If I have a branch office and head office, both with ASA5510s, linked via an IPSec VPN, can a Remote Access VPN user (VPN Client) establish one VPN to the head office site and connect to devices at the branch office site, back over the site-to-site VPN? This could never be done with PIXs because the traffic had to go out the same interface that it came in by. In this instance I had to use a PIX and a VPN concentrator. I am hoping that since the ASA is PIX+VPNConc+IPS it will be able to do it in a single box.

Thanks

Dave

spremkumar · ‎12-01-2006

Hi

You can try the below command for permitting the traffic between intra/inter interface.

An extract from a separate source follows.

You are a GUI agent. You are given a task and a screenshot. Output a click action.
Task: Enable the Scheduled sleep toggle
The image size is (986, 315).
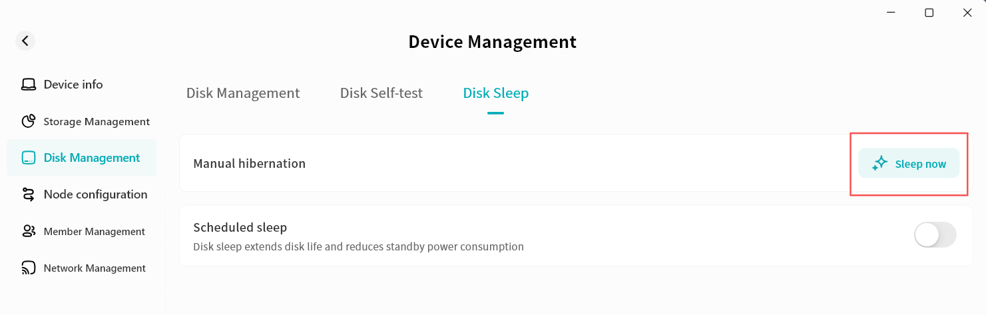(935, 235)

same-security-traffic permit intra-interface

or

same-security-traffic permit inter-interface

http://www.cisco.com/en/US/customer/products/ps6120/products_command_reference_chapter09186a008063f0fb.html#wp1289167

regds

View solution in original post

spremkumar · ‎12-01-2006

Hi

You can try the below command for permitting the traffic between intra/inter interface.

same-security-traffic permit intra-interface

or

same-security-traffic permit inter-interface

http://www.cisco.com/en/US/customer/products/ps6120/products_command_reference_chapter09186a008063f0fb.html#wp1289167

regds

HDTTamHaiAn · ‎06-28-2007

Hi spremkumar,

Is it possible if I change the device from ASA to 2 Cisco 877 connect over ADSL?

Both devices conect as site-to-site VPN to each-other.

And this system also support teleworker to remote connect to them via VPN client? (For ex: make a voice call)

And the last is Cisco877-SEC-K9 supports maximum 5 VPN connection? Is it includes the site-to-site connection or just the remote?

Thank you,